そして、そのような組織の腐敗・内部崩壊も外部にはなかなか伝わりにくく、不祥事、事件の発生といった出来事でようやく世間の知るところとなるのです。いや、これ、兵庫県のことを言ってるのと違いますよ、念のため(笑)〉
恐らく兵庫県のことをこの文章で表現しようとしたのだろう。斎藤知事は〈牛タン倶楽部〉と呼ばれる数名の側近だけを周囲に配して県政を独裁的に運営したとされる。この〈側近〉が県民局長の外部通報後に県民局長を追い詰めた。
外部通報が公益通報に該当する場合には、公益通報者保護法に基づいて公益通報者を保護しなければならない。
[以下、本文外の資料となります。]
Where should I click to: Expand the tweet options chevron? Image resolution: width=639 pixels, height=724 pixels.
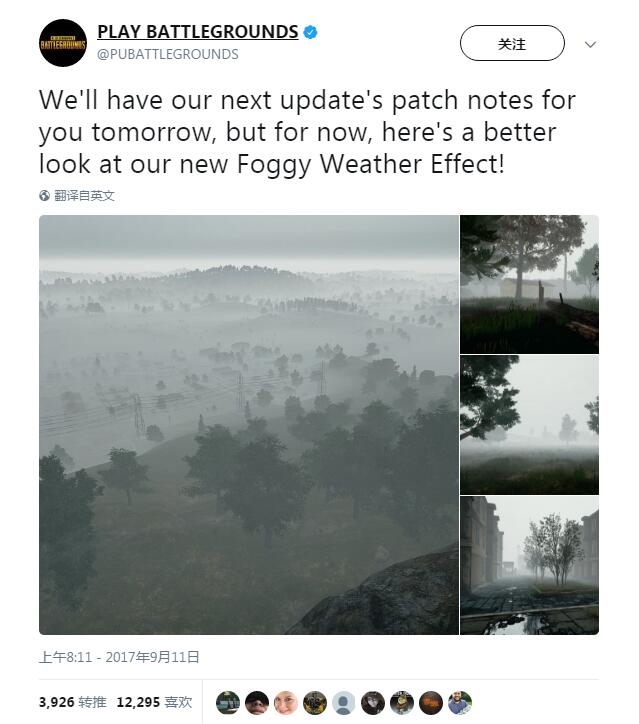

しかし、斉藤知事を筆頭とする県幹部は外部通報の犯人捜しを実施し、公益通報の可能性が否定されないなかで県民局長に対する懲戒処分が断行された。
同時に県民局長から押収した公用PC内に保存されたプライバシー情報を外部に公表するとの脅しをかけた。プライバシー情報の外部漏洩は許されないが、県幹部がプライバシー情報を外部に漏洩させ、その情報が立花孝志氏によって流布拡散され、11月17日の知事選に重大な影響を与えた。
驚くべきことは、知事選で立花孝志氏が流布・拡散した不透明な情報の源が百条委委員を務めてきた岸口みのる議員、増山誠議員等であったこと。いずれも維新所属議員。多くの死者が生じている兵庫県問題。維新の責任が厳しく問われる局面が到来している。